Ludimilla Barreira*
Ontem foi meu aniversário, e a única pessoa que me ligou para deixar claro, através do seu tom de voz, o quanto me ama foi a minha tia-avó. No mesmo instante em que retomo este pensamento, me vem à mente a imagem dos meus pais, que ainda estão vivos e com saúde, além de irmãos e outras tantas pessoas ao meu redor que me conhecem, no mínimo, há 40 anos. Mesmo não encontrando comigo no dia mais importante do ano (pelo menos para mim), acharam suficiente enviar uma mensagem de texto ou áudio para externar suas felicitações. Da mesma forma, fizeram a “Renner” e o “O Boticário”, mas eles ainda me ofereceram cupons de desconto.
Eu não tenho a menor pretensão de fingir que não seja doloroso ocupar esse espaço. Mesmo sabendo que existem tantos outros em que eu me encaixo com perfeição, é inegável que a pasta do esquecimento ou, sendo mais leve, da pouca importância é espinhosa e fétida. Nascemos esperando aceitação/acolhimento; amor é apenas construção dentro dessa relação em que apenas recebemos o outro.
Mas, aos 42 anos — minha nova idade —, eu não questiono o valor que eu tenho, isso eu sei bem. Porém, penso na vida que desperdiço cada vez que dou importância a quem não despendeu energia para digitar nove números e apertar o botão de discar. Além disso, seriam apenas mais uns três minutos falando palavras amáveis, e, em troca, receberiam um caloroso agradecimento.

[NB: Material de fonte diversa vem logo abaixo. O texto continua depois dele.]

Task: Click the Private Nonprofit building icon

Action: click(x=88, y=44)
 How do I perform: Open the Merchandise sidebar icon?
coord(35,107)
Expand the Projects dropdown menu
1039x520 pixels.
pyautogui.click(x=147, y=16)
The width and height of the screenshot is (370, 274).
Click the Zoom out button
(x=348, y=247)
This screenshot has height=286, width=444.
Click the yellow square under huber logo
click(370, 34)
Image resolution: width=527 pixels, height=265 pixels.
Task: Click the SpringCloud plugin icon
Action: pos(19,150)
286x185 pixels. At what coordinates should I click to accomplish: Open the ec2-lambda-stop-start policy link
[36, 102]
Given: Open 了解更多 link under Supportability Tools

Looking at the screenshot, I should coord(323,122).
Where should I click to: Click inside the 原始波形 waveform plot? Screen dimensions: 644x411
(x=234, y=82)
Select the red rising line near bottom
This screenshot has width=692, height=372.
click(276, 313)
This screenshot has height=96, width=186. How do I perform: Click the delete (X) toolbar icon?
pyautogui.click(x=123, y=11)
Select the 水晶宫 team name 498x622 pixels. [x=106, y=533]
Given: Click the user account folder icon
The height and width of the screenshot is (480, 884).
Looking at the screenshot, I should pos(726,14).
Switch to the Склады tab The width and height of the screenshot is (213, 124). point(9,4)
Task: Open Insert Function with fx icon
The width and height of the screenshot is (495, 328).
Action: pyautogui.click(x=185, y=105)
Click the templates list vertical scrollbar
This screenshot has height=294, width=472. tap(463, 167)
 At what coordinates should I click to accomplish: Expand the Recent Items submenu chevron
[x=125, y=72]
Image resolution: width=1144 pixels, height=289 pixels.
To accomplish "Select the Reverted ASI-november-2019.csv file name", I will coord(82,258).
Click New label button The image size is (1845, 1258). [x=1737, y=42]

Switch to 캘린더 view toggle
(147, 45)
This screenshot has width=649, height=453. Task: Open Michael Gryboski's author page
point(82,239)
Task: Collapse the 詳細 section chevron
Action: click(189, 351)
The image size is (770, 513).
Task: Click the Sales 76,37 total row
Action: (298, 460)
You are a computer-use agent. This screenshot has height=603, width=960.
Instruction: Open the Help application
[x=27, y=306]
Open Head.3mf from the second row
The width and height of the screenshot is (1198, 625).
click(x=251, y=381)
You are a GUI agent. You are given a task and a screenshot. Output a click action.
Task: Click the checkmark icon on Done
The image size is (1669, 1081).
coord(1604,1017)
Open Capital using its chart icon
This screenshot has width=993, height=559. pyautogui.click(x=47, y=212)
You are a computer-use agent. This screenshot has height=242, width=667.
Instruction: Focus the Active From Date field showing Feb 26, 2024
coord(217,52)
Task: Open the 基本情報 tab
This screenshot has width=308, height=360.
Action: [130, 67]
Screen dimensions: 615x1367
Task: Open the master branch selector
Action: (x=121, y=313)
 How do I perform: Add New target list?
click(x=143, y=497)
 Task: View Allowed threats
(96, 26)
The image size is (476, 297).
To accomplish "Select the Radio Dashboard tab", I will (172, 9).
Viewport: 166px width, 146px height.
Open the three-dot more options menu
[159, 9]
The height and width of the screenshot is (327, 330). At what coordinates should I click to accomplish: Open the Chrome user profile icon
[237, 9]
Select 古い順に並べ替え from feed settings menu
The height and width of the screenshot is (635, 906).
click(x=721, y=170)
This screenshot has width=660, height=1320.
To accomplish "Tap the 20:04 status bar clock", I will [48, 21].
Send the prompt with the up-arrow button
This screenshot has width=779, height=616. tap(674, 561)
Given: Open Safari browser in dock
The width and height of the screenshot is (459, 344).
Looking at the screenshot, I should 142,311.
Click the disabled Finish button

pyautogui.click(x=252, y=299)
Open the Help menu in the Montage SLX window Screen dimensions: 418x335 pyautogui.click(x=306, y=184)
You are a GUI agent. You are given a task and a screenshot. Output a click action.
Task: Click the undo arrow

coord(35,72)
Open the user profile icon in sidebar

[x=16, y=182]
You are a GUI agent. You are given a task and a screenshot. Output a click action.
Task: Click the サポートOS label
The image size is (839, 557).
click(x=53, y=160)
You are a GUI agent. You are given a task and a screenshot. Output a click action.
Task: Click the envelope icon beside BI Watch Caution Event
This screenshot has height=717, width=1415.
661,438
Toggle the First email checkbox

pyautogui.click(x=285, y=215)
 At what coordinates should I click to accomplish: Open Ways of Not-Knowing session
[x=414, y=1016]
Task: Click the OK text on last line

Quando nos perdemos? Quando esse elo foi rompido? Ele existiu, ou o que nos une é apenas a conveniência das relações antigas e estáveis? Tudo isso ressoa em um emaranhado de pensamentos. Claro que essa não foi a primeira vez que me senti a indesejada ou a pessoa descartável. Esses sentimentos permearam inúmeros momentos da minha vida; por isso, às vezes nem sei onde consegui o discernimento de conceber a ideia do incrível valor que há dentro de mim.
É triste. Lamentável. Sofri ontem, sofrerei hoje, mas amanhã, talvez, tudo seja uma vaga lembrança desse momento. Eu gostaria de dizer que não gosto do meu aniversário, mas eu adoro esse dia. Acho fantástico comemorar um marco. Mais um ano significa mais vida, conhecimento e novas experiências. Na verdade, é uma grande dádiva viver mais e mais.
Mas há algo pior do que não receber uma mísera ligação. Por exemplo, você pode escutar uma desculpa para tentar remediar o que aconteceu, mesmo não sendo a primeira vez. Pois coleciono esses diálogos.
Lembro das inúmeras vezes em que me chamaram de boa menina, a compreensiva. E, por isso, eu odeio a palavra “compreensão”. Ser compreensiva não me levou longe. Talvez seja exatamente o motivo de precisar sangrar em um tanque de tubarões; talvez assim eu consiga, pelo menos, uma repreensão.
Não suporto que acreditem que sou o tipo de pessoa complacente, que nunca vai se chatear, que não vai espernear e mostrar aos outros como exige ser tratada. Mas, cansada, aceito, renego meus desejos por um bem maior e deixo que os outros tenham as suas vontades respeitadas. Afinal, esse salto do personagem só se desenvolve bem na ficção. Na realidade, se torna uma tarefa hercúlea.
Será que valeu a pena ser compreensiva?
Sobre a autora:
Ludimilla Barreira
*Leitora, sonhadora, eterna estudante e observadora da vida. Além disso, é bacharel em Direito, especialista em Direito Público, servidora do executivo estadual e defensora da igualdade.